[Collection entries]

++++

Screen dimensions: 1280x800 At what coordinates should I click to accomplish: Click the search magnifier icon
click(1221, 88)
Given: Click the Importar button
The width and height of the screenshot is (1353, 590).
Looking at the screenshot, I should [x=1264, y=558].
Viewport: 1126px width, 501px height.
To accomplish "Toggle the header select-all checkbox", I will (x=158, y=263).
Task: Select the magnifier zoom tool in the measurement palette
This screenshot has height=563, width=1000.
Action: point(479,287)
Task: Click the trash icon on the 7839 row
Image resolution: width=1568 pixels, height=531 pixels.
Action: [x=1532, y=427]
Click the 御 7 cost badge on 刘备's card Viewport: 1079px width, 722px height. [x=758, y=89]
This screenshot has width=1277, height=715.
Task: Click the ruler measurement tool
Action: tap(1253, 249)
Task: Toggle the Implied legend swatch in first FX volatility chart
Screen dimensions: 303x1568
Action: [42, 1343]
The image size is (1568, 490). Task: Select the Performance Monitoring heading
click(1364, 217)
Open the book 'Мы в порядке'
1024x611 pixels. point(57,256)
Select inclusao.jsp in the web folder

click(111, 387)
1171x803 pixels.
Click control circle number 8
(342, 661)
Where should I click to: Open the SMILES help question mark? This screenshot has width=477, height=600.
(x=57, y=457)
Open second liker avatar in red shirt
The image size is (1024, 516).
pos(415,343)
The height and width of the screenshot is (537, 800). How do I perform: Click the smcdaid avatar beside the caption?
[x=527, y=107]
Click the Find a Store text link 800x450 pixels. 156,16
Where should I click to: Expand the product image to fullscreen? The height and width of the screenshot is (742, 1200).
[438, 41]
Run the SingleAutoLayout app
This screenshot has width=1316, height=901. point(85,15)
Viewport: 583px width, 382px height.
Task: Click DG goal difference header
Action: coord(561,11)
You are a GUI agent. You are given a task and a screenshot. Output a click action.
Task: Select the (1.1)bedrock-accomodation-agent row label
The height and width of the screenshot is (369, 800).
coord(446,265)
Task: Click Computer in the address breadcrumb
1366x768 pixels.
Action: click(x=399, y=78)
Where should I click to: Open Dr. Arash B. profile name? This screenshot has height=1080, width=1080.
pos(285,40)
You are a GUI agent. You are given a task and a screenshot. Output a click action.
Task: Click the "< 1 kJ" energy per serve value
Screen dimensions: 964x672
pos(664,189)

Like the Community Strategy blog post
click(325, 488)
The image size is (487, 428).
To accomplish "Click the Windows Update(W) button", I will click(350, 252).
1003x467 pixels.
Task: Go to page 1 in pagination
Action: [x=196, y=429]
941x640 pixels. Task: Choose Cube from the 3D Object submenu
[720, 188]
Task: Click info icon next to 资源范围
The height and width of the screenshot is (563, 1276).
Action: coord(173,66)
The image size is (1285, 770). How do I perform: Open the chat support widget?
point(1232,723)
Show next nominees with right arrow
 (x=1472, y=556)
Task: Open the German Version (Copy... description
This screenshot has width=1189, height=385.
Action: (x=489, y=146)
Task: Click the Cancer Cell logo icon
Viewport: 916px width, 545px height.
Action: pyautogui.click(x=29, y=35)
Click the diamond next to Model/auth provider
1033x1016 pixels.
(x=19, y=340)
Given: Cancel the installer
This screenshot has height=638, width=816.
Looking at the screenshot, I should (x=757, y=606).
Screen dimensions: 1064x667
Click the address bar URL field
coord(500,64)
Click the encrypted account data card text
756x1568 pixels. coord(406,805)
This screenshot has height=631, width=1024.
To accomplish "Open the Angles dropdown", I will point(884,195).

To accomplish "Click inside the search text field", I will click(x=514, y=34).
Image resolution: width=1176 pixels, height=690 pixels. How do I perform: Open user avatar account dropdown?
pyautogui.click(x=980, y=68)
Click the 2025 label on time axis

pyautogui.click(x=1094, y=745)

++++

What is required — Set down every record above exactly as written.

Output below —
Screen dimensions: 1280x800 At what coordinates should I click to accomplish: Click the search magnifier icon
click(1221, 88)
Given: Click the Importar button
The width and height of the screenshot is (1353, 590).
Looking at the screenshot, I should [x=1264, y=558].
Viewport: 1126px width, 501px height.
To accomplish "Toggle the header select-all checkbox", I will (x=158, y=263).
Task: Select the magnifier zoom tool in the measurement palette
This screenshot has height=563, width=1000.
Action: point(479,287)
Task: Click the trash icon on the 7839 row
Image resolution: width=1568 pixels, height=531 pixels.
Action: [x=1532, y=427]
Click the 御 7 cost badge on 刘备's card Viewport: 1079px width, 722px height. [x=758, y=89]
This screenshot has width=1277, height=715.
Task: Click the ruler measurement tool
Action: tap(1253, 249)
Task: Toggle the Implied legend swatch in first FX volatility chart
Screen dimensions: 303x1568
Action: [42, 1343]
The image size is (1568, 490). Task: Select the Performance Monitoring heading
click(1364, 217)
Open the book 'Мы в порядке'
1024x611 pixels. point(57,256)
Select inclusao.jsp in the web folder

click(111, 387)
1171x803 pixels.
Click control circle number 8
(342, 661)
Where should I click to: Open the SMILES help question mark? This screenshot has width=477, height=600.
(x=57, y=457)
Open second liker avatar in red shirt
The image size is (1024, 516).
pos(415,343)
The height and width of the screenshot is (537, 800). How do I perform: Click the smcdaid avatar beside the caption?
[x=527, y=107]
Click the Find a Store text link 800x450 pixels. 156,16
Where should I click to: Expand the product image to fullscreen? The height and width of the screenshot is (742, 1200).
[438, 41]
Run the SingleAutoLayout app
This screenshot has width=1316, height=901. point(85,15)
Viewport: 583px width, 382px height.
Task: Click DG goal difference header
Action: coord(561,11)
You are a GUI agent. You are given a task and a screenshot. Output a click action.
Task: Select the (1.1)bedrock-accomodation-agent row label
The height and width of the screenshot is (369, 800).
coord(446,265)
Task: Click Computer in the address breadcrumb
1366x768 pixels.
Action: click(x=399, y=78)
Where should I click to: Open Dr. Arash B. profile name? This screenshot has height=1080, width=1080.
pos(285,40)
You are a GUI agent. You are given a task and a screenshot. Output a click action.
Task: Click the "< 1 kJ" energy per serve value
Screen dimensions: 964x672
pos(664,189)

Like the Community Strategy blog post
click(325, 488)
The image size is (487, 428).
To accomplish "Click the Windows Update(W) button", I will click(350, 252).
1003x467 pixels.
Task: Go to page 1 in pagination
Action: [x=196, y=429]
941x640 pixels. Task: Choose Cube from the 3D Object submenu
[720, 188]
Task: Click info icon next to 资源范围
The height and width of the screenshot is (563, 1276).
Action: coord(173,66)
The image size is (1285, 770). How do I perform: Open the chat support widget?
point(1232,723)
Show next nominees with right arrow
 (x=1472, y=556)
Task: Open the German Version (Copy... description
This screenshot has width=1189, height=385.
Action: (x=489, y=146)
Task: Click the Cancer Cell logo icon
Viewport: 916px width, 545px height.
Action: pyautogui.click(x=29, y=35)
Click the diamond next to Model/auth provider
1033x1016 pixels.
(x=19, y=340)
Given: Cancel the installer
This screenshot has height=638, width=816.
Looking at the screenshot, I should (x=757, y=606).
Screen dimensions: 1064x667
Click the address bar URL field
coord(500,64)
Click the encrypted account data card text
756x1568 pixels. coord(406,805)
This screenshot has height=631, width=1024.
To accomplish "Open the Angles dropdown", I will point(884,195).

To accomplish "Click inside the search text field", I will click(x=514, y=34).
Image resolution: width=1176 pixels, height=690 pixels. How do I perform: Open user avatar account dropdown?
pyautogui.click(x=980, y=68)
Click the 2025 label on time axis

pyautogui.click(x=1094, y=745)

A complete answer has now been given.